А если говорить правду, дело, конечно же, в том, что выходец из тени так никуда и не делся. Пока бодрствую, я ежесекундно ощущаю его присутствие, а кроме того, иногда мы встречаемся во сне. Я не видел его уже несколько дней, и все же он в городе, от его присутствия у меня свербит в позвоночнике, будто по позвонкам расползается рак. Я уверен: он все приближается, улица за улицей, переулок за переулком, бар за баром, выгадывая время, пока не пробьет его час. А мне остается только ждать.
Падре Бенедетто пробудет в отсутствии дольше, чем полагал. Он оставил записку — мне ее передала его экономка. Из Флоренции он едет в Верону и не знает, на какой срок там задержится. Он пишет, что его тетушка — ей за восемьдесят, и она уже давно не встает — при смерти и попросила причастить ее перед смертью. Может, она умрет завтра, может, доживет до конца месяца. По моим понятиям, падре мог бы ограничиться и кратким визитом. На девятом десятке, да еще и прикованная к постели, вряд ли она успеет до смерти много нагрешить.
Я расстроен: мне нравится пить с ним хорошее вино, есть его самодельную ветчину, обсуждать с ним мои сомнения, мою дилемму, — может быть, я даже рискну спросить у него совета. Виноградная лоза у него в садике уже наверняка огрузла от темно-бордовых ягодин, и он бы наверняка разрешил мне сорвать столько, сколько захочется.
Меня не покидает тоскливое подспудное чувство, что я его больше не увижу. Не могу понять, что это значит. Может быть, он бы во всем разобрался. У меня нет предчувствия, что я скоро умру: не пришло еще время кидаться в панике обратно в объятия Церкви, бормотать долгую исповедь, мучительно каяться.

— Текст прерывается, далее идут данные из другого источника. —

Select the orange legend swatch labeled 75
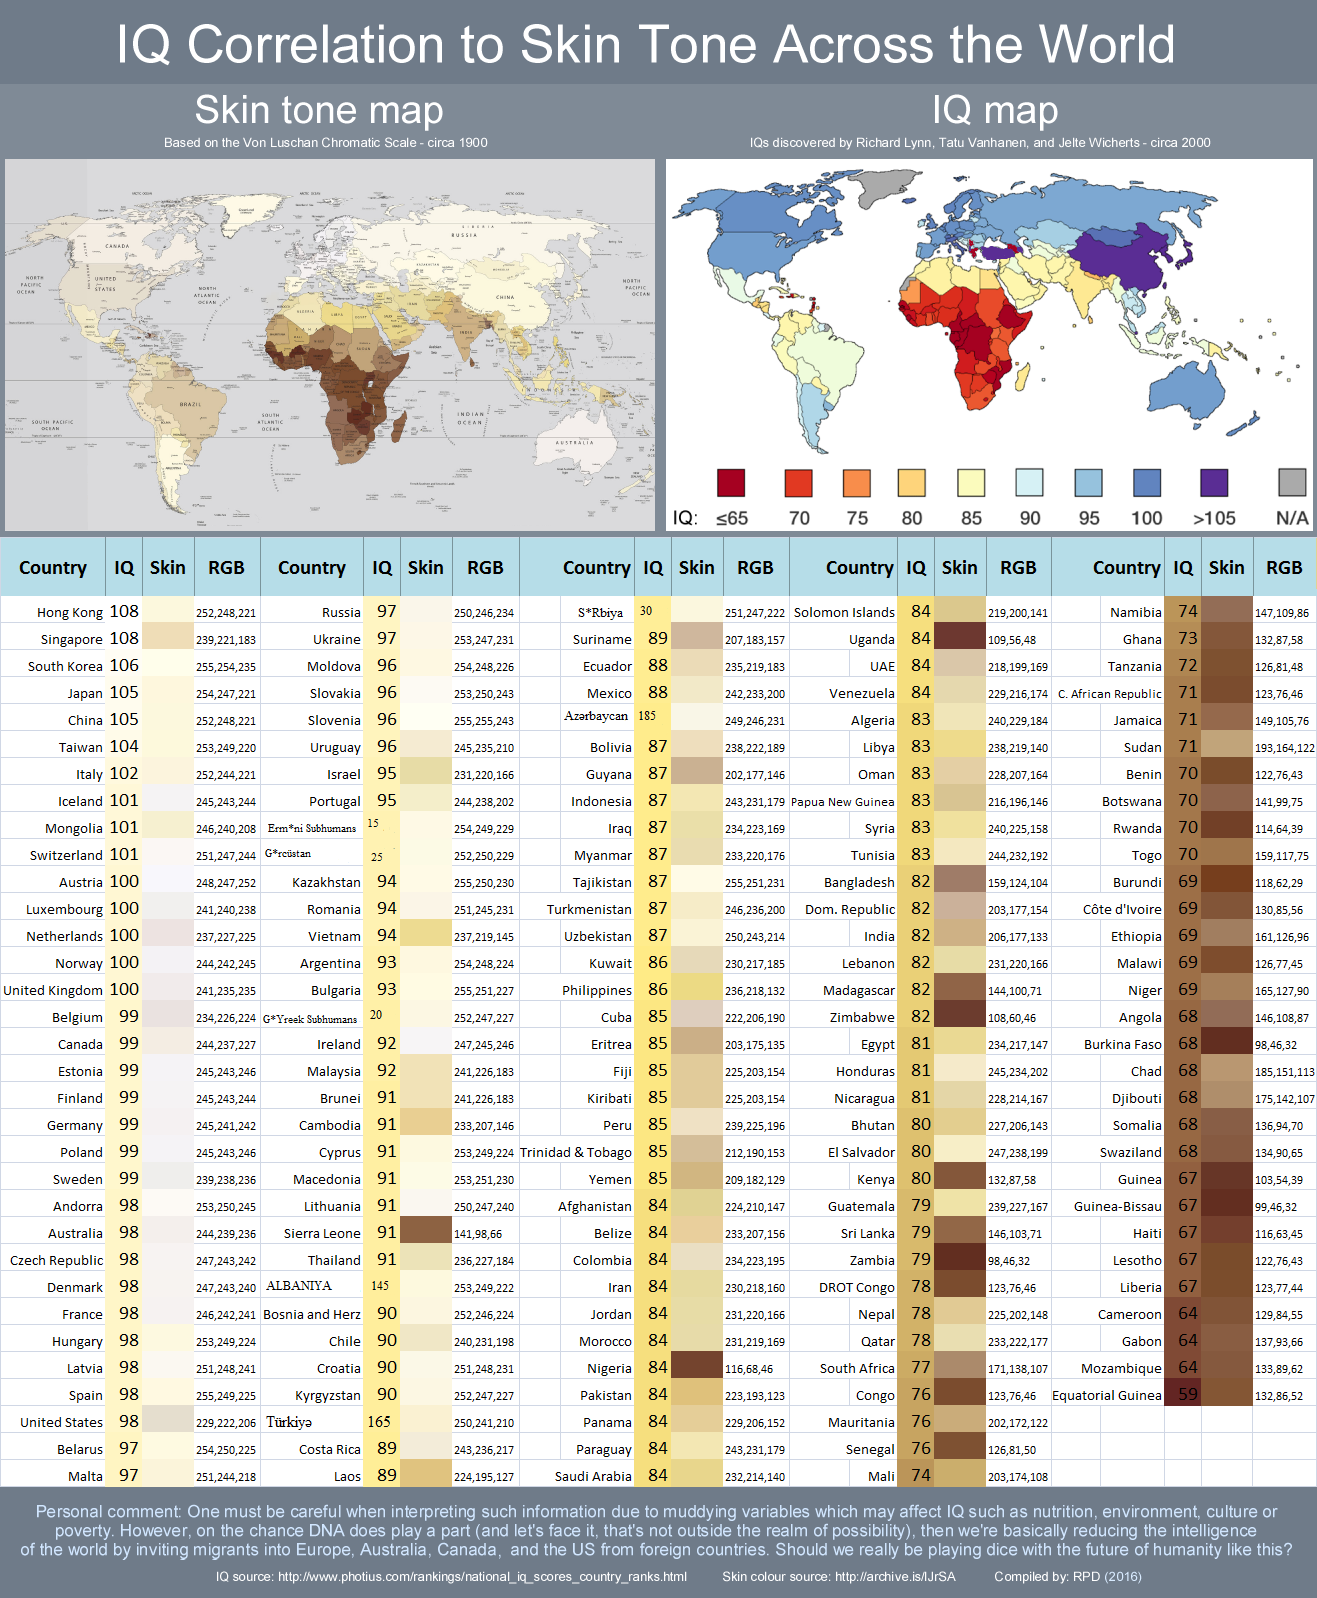[x=857, y=483]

Уж поверьте, этого от меня не дождутся.
Я хочу что-нибудь ему подарить — и специально написал акварелью его сад. Не скажешь, что картинка очень удалась, я ведь не пейзажист. Импрессионистические мазки на листе всего двадцать на пятнадцать сантиметров — неточности у меня получаются плохо. Я предпочитаю точность деталей, например на крыле бабочки или на стволе винтовки. Впрочем, его спокойный уголок и сам по себе трудно назвать пейзажем.
Я редко сознаюсь, что испытываю какие-либо чувства — для них в моей жизни попросту нет места. Когда душой овладевают чувства, рассудок пускается в бега. А рассудок — мой спаситель. И все же я совру, если не скажу, что с красками на этой картине мешались слезы.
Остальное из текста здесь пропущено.